Friday, 13 December 2013

'Never volunteer for anything'

(BroadhempstonCommunity Woodland - visit five 1.11.08)

So goes the maxim of conscripted soldiers down the centuries. But that’s advice for dealing with those who have authority over you and for situations where you have no choice about being there!

There were fifteen of us who made it to the Waytown Cross car park, variously equipped with tools to make a start on attracting the right kind of life to the woodland’s pond. It’s artificial, and the problem is that for most of the year there isn’t enough run-off from the hills to allow it to flow and refresh itself.

But of what is in the pond, what grows by it, what is drawn to it and what you do about it, I know little. I listened and began to understand a bit more from those with an emerging expertise. Different people with different skills to share, for the benefit of all - strangely the ratio of women to men was 2:1.

Most of those present knew each other better than I knew them. But I could see enough to know that there must be hundreds of stories they could tell of what leads them to come along and the unlikely connections that make it possible. And you only need to have one thing in common, a desire to be there.

Of course the best kind of volunteering is when you find yourself stepping forward because you know you are the best person for the job, knowing that as part of a team your companions will act for you in other situations that they understand better - then there is no sacrifice at all.

Minutes after picking me up in the morning, Verity had set a pace for the day that never let up, bounding through ASDA in search of long matches for lighting a lantern trail to the bonfire at the beacon quarry that evening.

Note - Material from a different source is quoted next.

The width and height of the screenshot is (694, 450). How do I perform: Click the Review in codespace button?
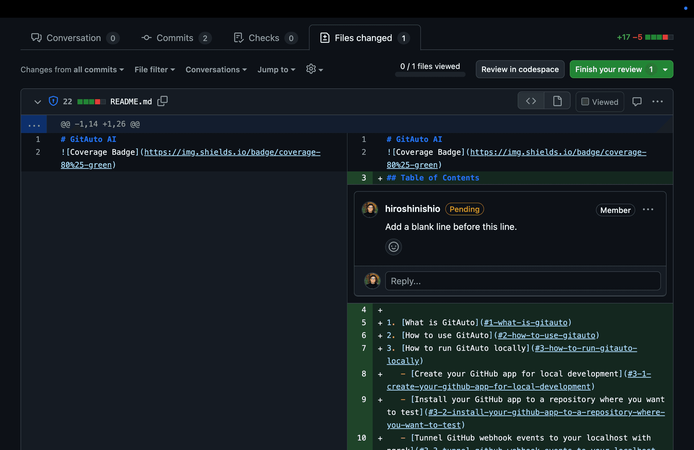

On the run, our conversation is of how to generate income rather than rely on grants, of a business plan, and the transport problem for any user of the woodland who doesn’t have access to a car.

But I’m a guy in a hurry too, a ‘step slow’ perhaps - and definitely fed up with being late for my own life - but drawn on by her, I get younger by the minute!

And the pay-off for our efforts came just as it was beginning to get dark. First, arriving back at the quarry, Simon was there before us and pointed out an orange sunset, after what had been an overcast day. Then V and I set off to light the lanterns we’d made earlier and planted at intervals on the route to the car park. Would they work, would the rain come before they had a chance to work? Just as it was really getting dark we heard visitor’s cars arriving, and still with a couple left to light, I turned around and realised it was going to work.

Once others appeared to have finished arriving, we headed off back up the hill for the last time. The effect in the forest was mystical and magical - though we had created it ourselves! Suddenly my distant past was no longer ‘a foreign country’. Around the last bend there was, coming at me through the trees, Simon’s own flaming skyline. Just for a moment it was as if the nightmare of the last twenty-one years had never happened.